Each line that includes "agent" must be copied from the records.

Dataset records:

####################

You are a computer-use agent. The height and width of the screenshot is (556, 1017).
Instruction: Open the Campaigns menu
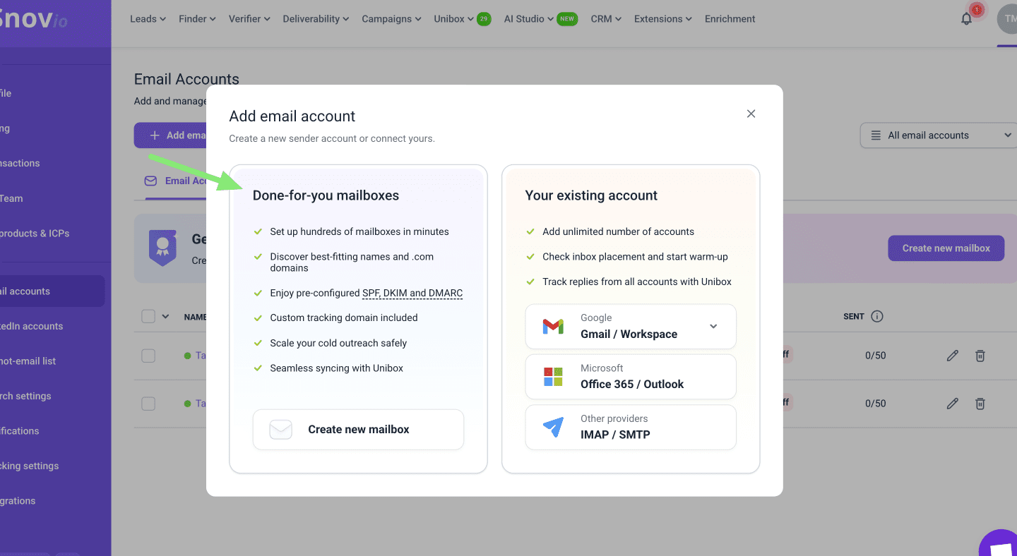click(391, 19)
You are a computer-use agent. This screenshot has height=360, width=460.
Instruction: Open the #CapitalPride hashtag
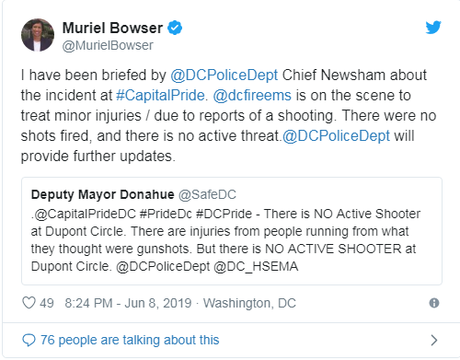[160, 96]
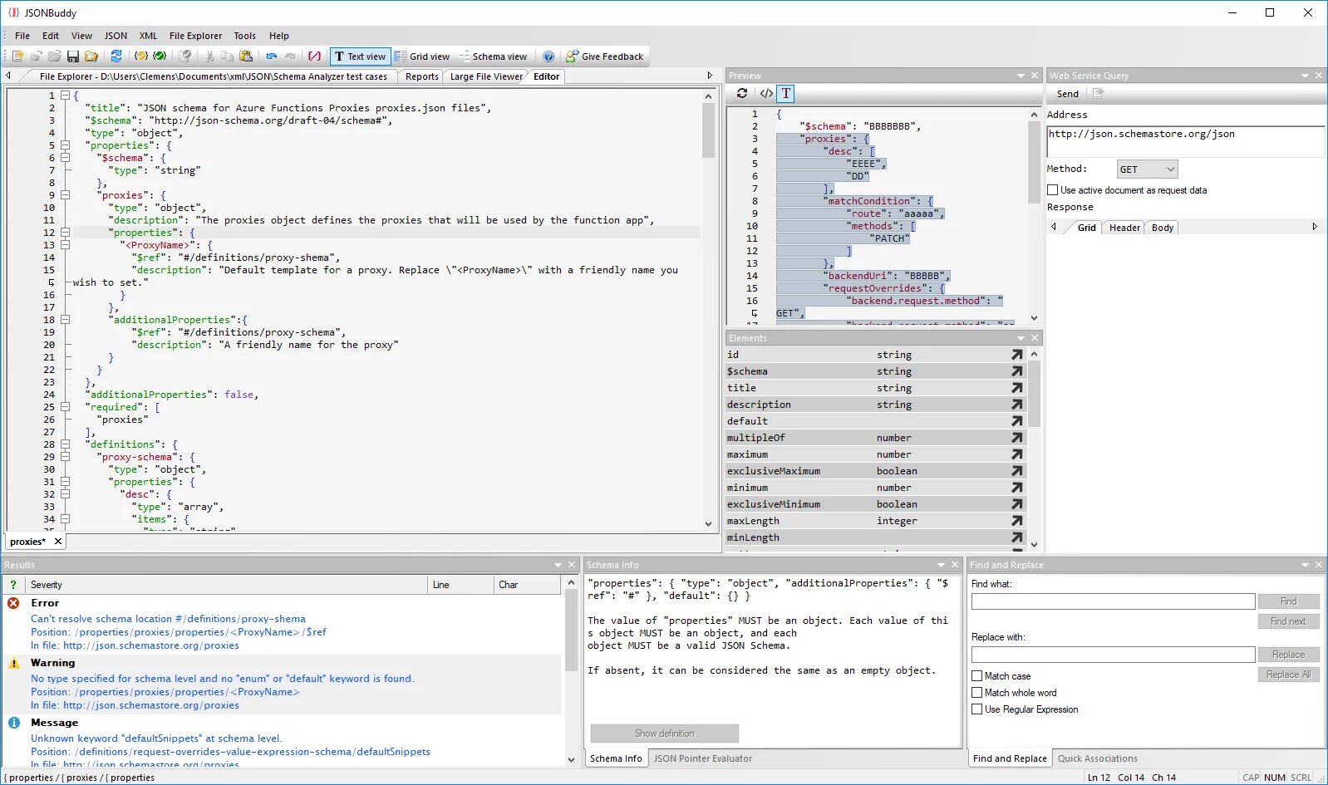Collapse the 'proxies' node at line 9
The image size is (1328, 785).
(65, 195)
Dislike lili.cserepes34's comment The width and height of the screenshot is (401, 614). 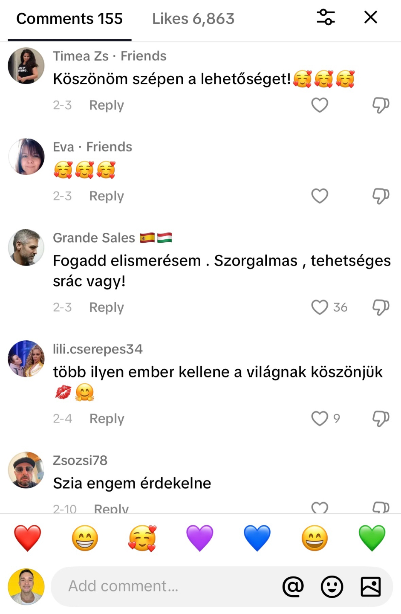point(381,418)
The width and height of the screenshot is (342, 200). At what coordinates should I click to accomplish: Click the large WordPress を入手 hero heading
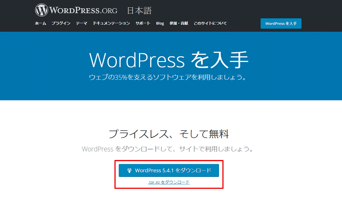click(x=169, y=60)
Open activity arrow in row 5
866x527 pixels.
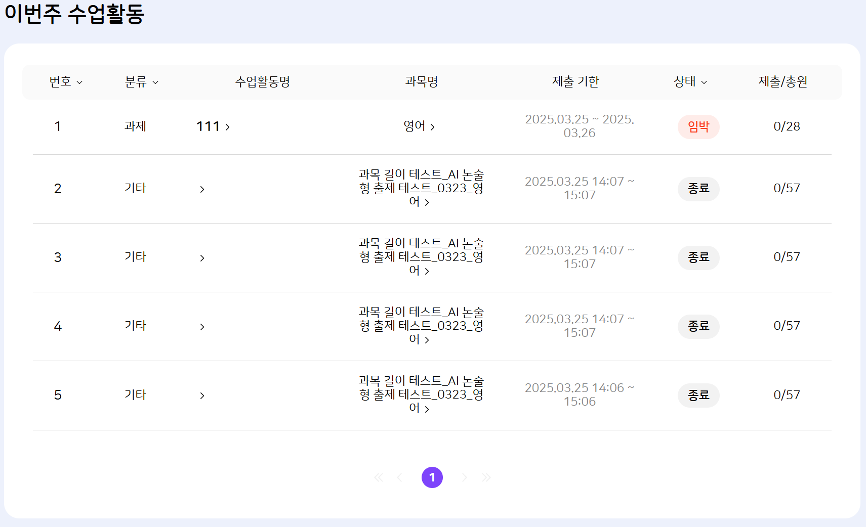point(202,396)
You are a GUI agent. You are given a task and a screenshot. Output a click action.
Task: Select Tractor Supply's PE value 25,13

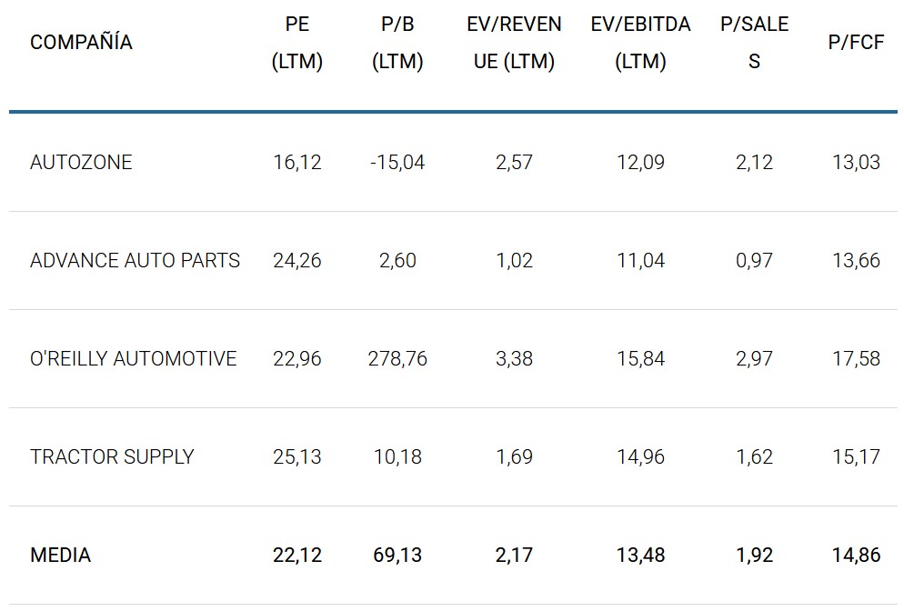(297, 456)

####################

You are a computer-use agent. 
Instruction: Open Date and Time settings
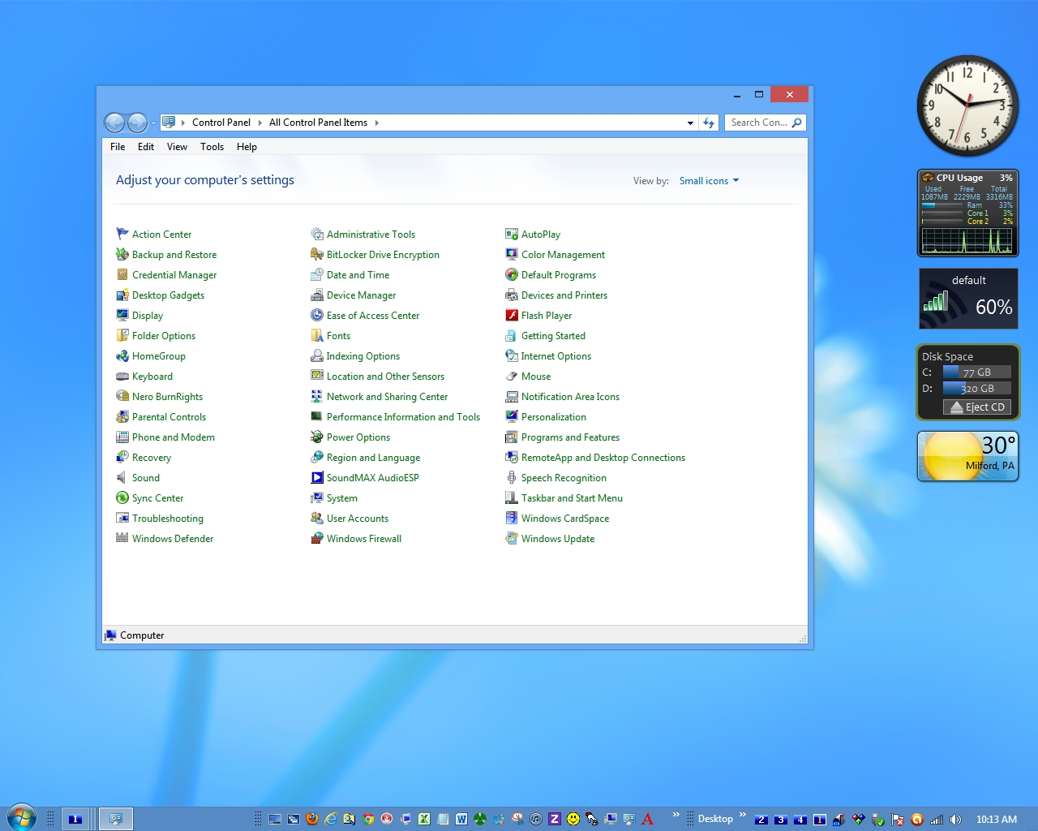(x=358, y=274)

####################

Task answer:
You are a computer-use agent. The height and width of the screenshot is (556, 1017).
You are a computer-use agent. This screenshot has height=360, width=460.
You are a GUI agent. You are given a task and a screenshot. Output a click action.
You are a computer-use agent. 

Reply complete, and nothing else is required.